The definition is at https://x.com/karpathy/status/1886192184808149383 and no that does not match what is in the branch. Systemically migrating a code base using an LLM does not match the defintion of vibe coding.

There's a decent article by Simon Willison that talks about this: https://simonwillison.net/2025/Mar/19/vibe-coding/

> I’m seeing people apply the term “vibe coding” to all forms of code written with the assistance of AI. I think that both dilutes the term and gives a false impression of what’s possible with responsible AI-assisted programming.

You're right, all 750k lines of code added in a single day - definitely reviewed and completely understood.

The dilution of the term is a real problem sometimes.

But pointing your AI at an entire codebase to transpile pretty much entirely by itself? Yeah vibe coding is a fitting term.

Even if you wrote it a small essay on how to Rust. That improves the situation but doesn't change the core autonomy/hope of the task.

Here is the Wiktionary definition for curiosity.

> (programming, neologism) A method of programming in which a developer generates code by repeatedly prompting a large language model.

https://en.wiktionary.org/wiki/vibe_coding

Thanks. That helps us know not to take Wiktionary seriously.

This is just a coined term; definitions evolve over time based on usage

Then "vibe coding" is a useless term, if it just means "LLM-assisted coding". We might as well just say "LLM-assisted coding" or "AI coding" or whatever.

As much as I find the word "vibe" generally annoying (in all contexts), I actually really like "vibe coding" as "LLM did everything and I didn't even look at it". It's a succinct, useful way to describe that mode of doing things. Diluting it down to "LLM-assisted coding" makes it useless.

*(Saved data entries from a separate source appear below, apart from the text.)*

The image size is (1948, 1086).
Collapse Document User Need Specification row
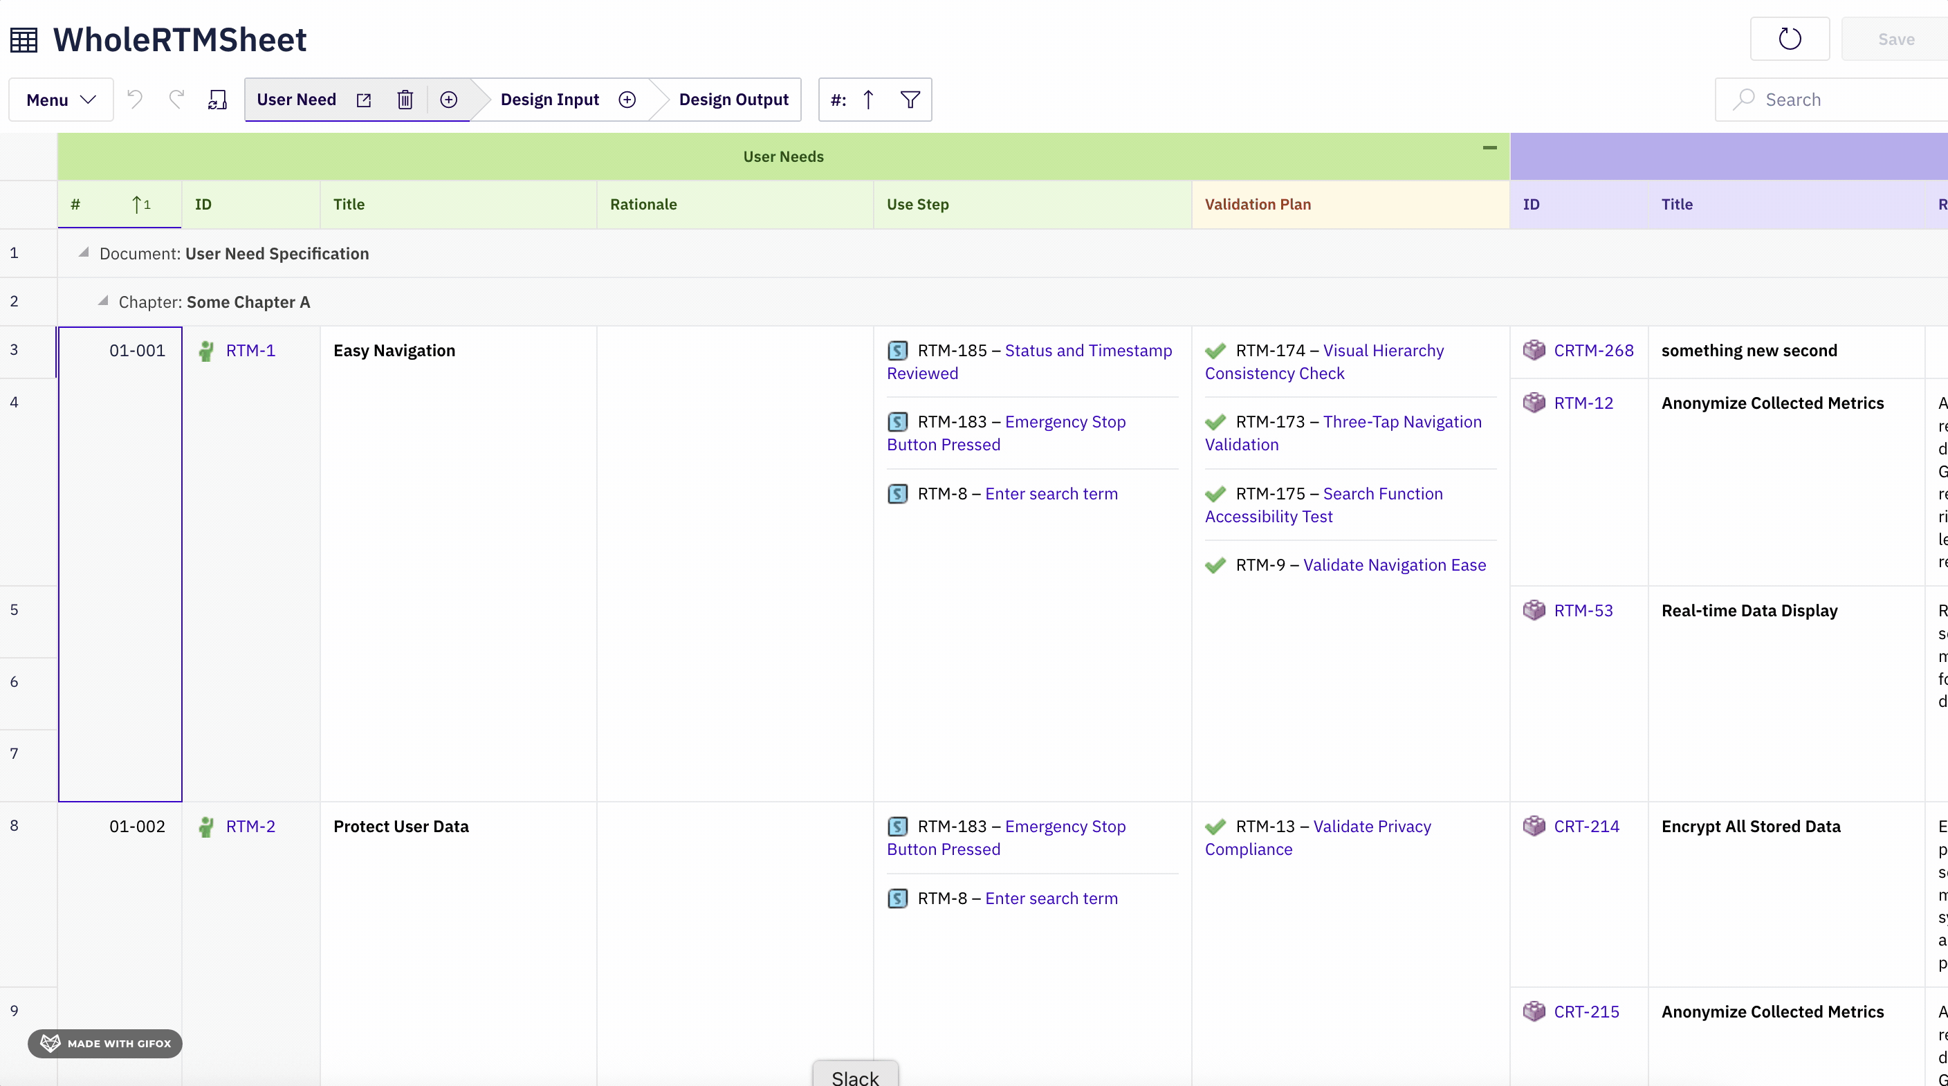click(x=84, y=253)
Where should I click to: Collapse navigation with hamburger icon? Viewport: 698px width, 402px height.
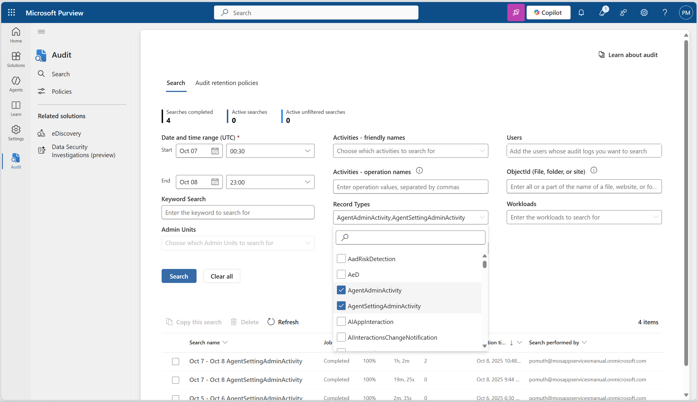[41, 31]
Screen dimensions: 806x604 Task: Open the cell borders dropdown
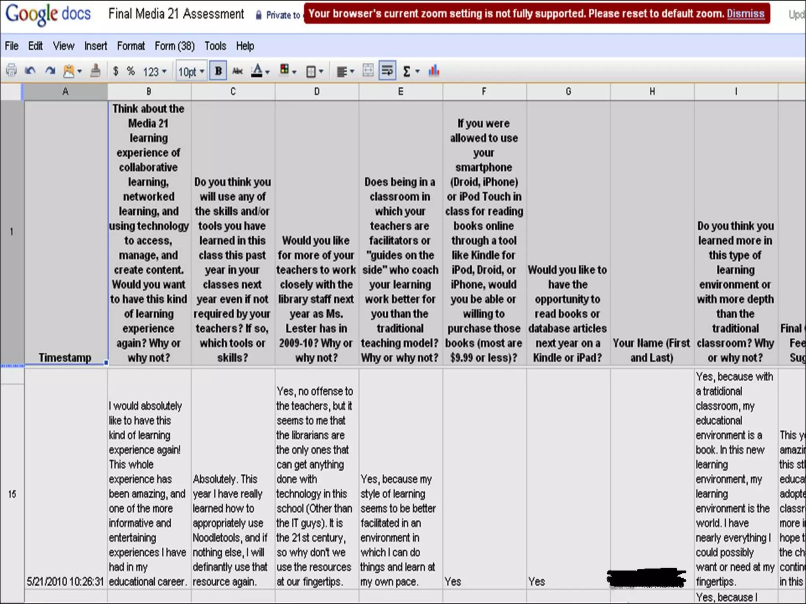tap(314, 72)
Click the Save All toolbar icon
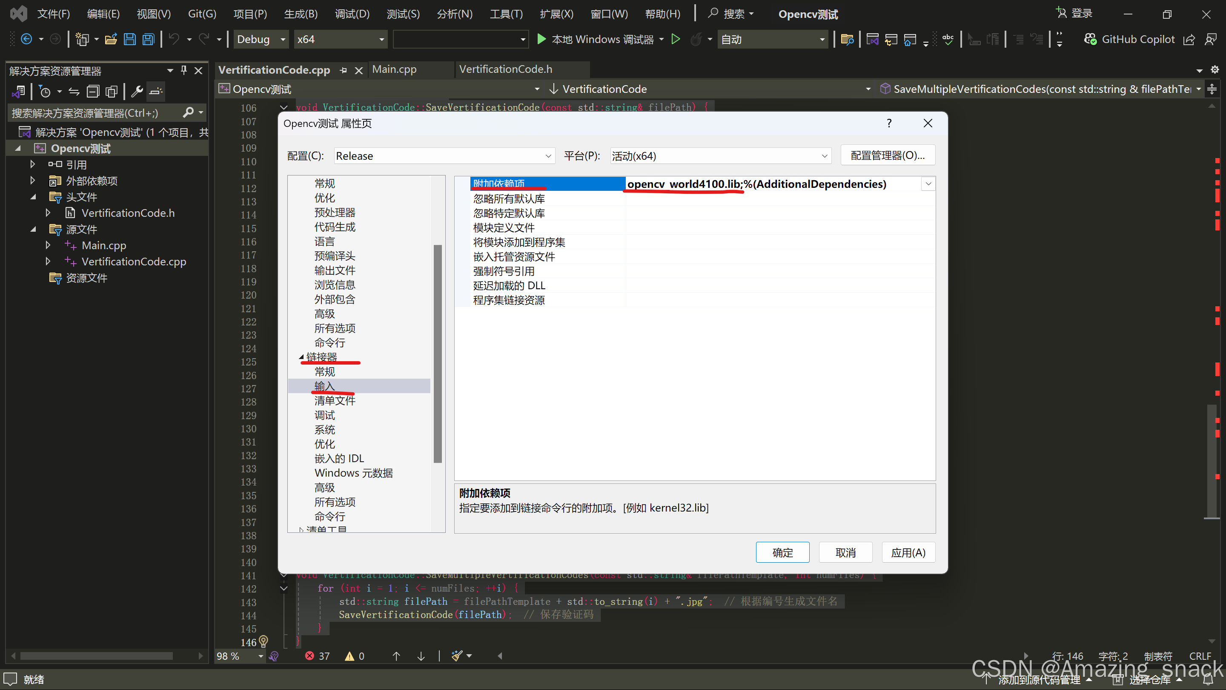The height and width of the screenshot is (690, 1226). pos(148,39)
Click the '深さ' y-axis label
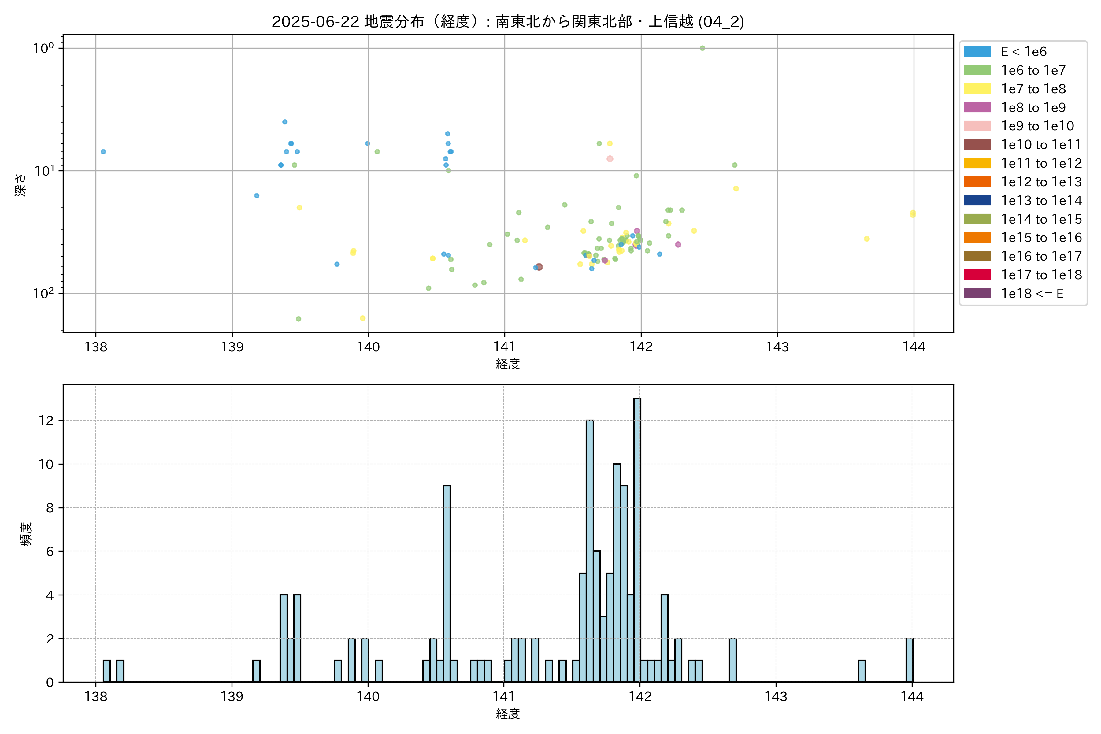This screenshot has height=734, width=1101. click(x=21, y=185)
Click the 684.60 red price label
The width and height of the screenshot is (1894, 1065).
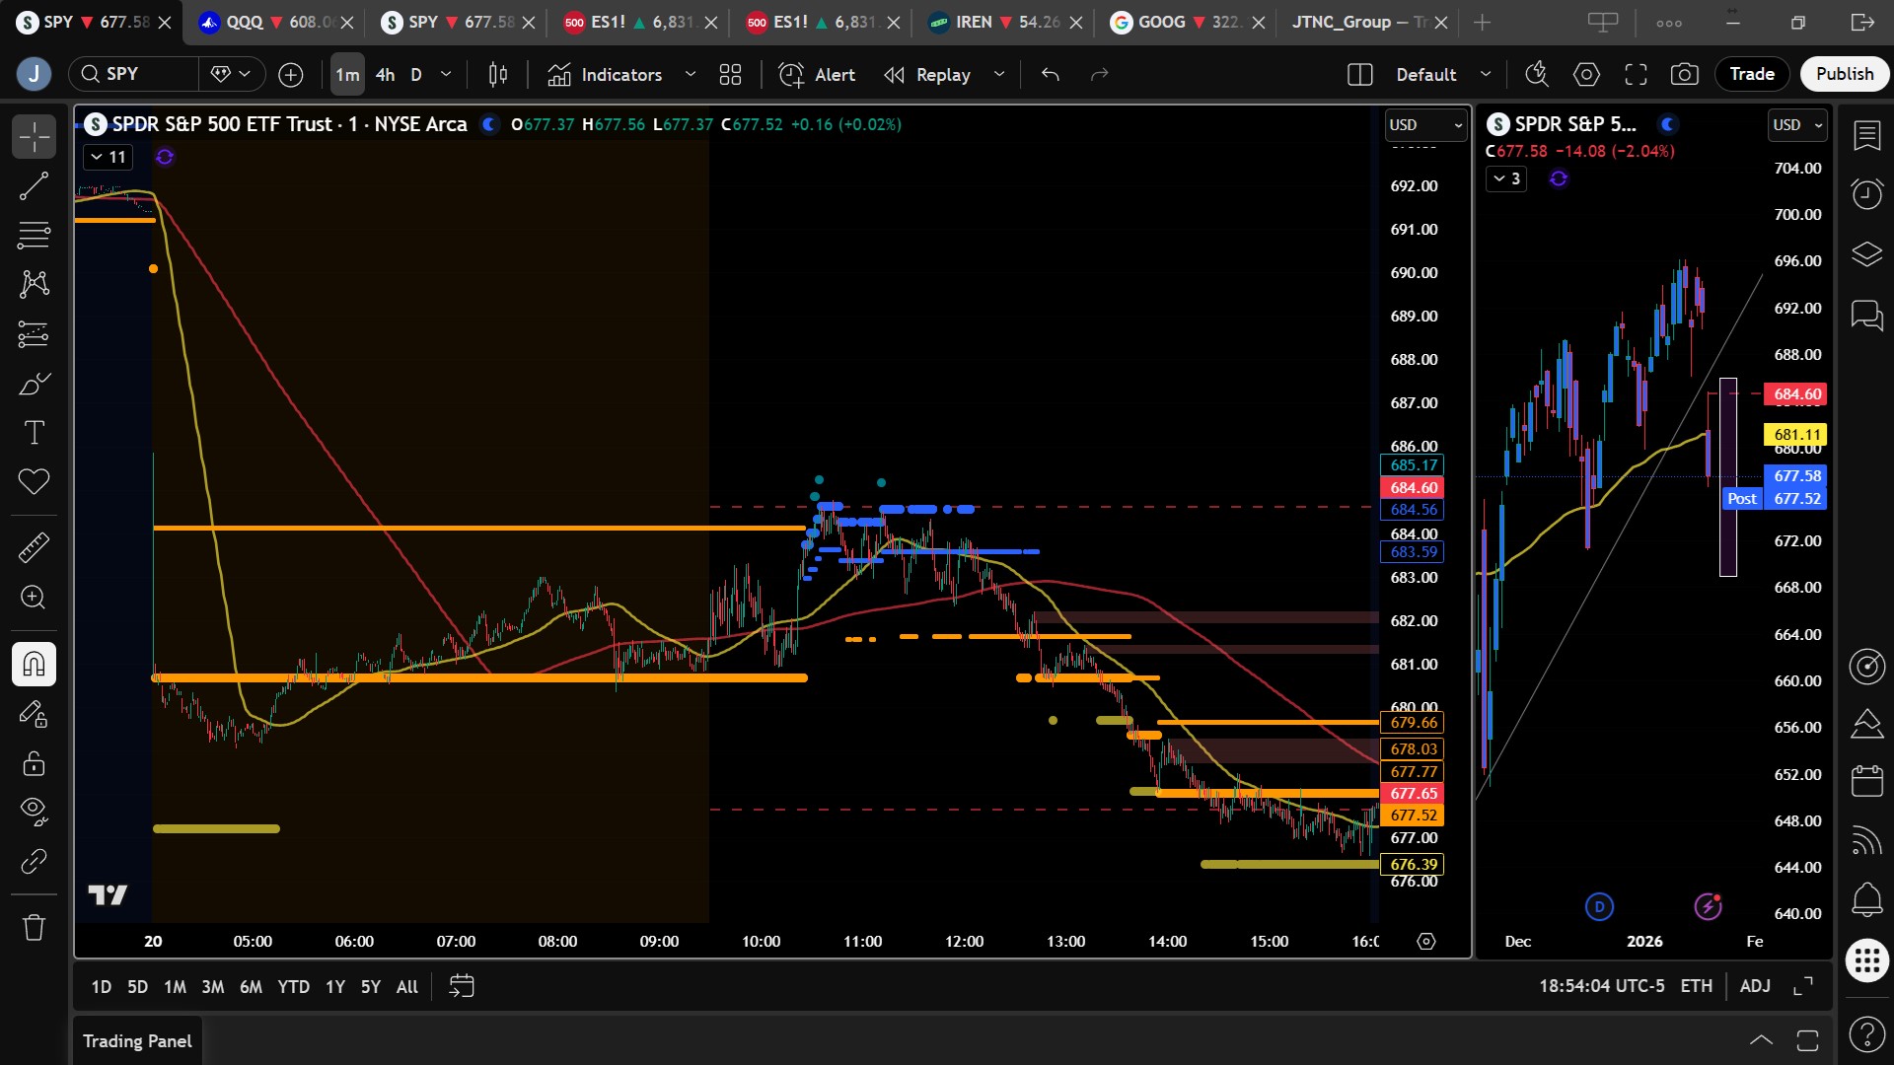click(x=1413, y=488)
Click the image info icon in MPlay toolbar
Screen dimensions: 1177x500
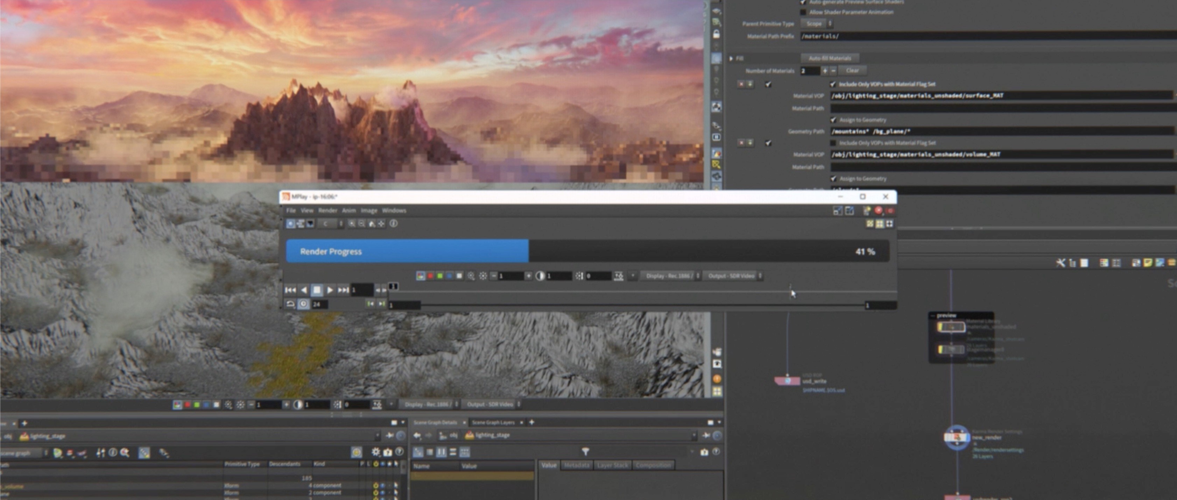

Nah, I'm not big on these "it either matches the way ___ used it or it's useless" binaries. The term is the term, it's recent, and people are using various forms of the others you mentioned. People use it loosely, people use it specifically, this is the way for many colloquial terms, and definitions form around them and expand over time or change.

It sort of surprises me how uptight people are getting about a term that was mentioned on X last year and has since been tossed around to loosely imply that a machine did between zero and all of the work. Just because it doesn't match exactly does not mean it's useless, it maps to a concept, if the details are important and ambiguous, then elaborate.

> Then "vibe coding" is a useless term

You're absolutely right.

All language is "coined terms". The point is that if you dilute the definition of a term, you make the term useless. Evolution of a term isn't done automatically. Correcting terms such as these pushed the evolution in a more useful way. Also, evolution of language is not a magic spell that automatically forgives people on making language mistakes.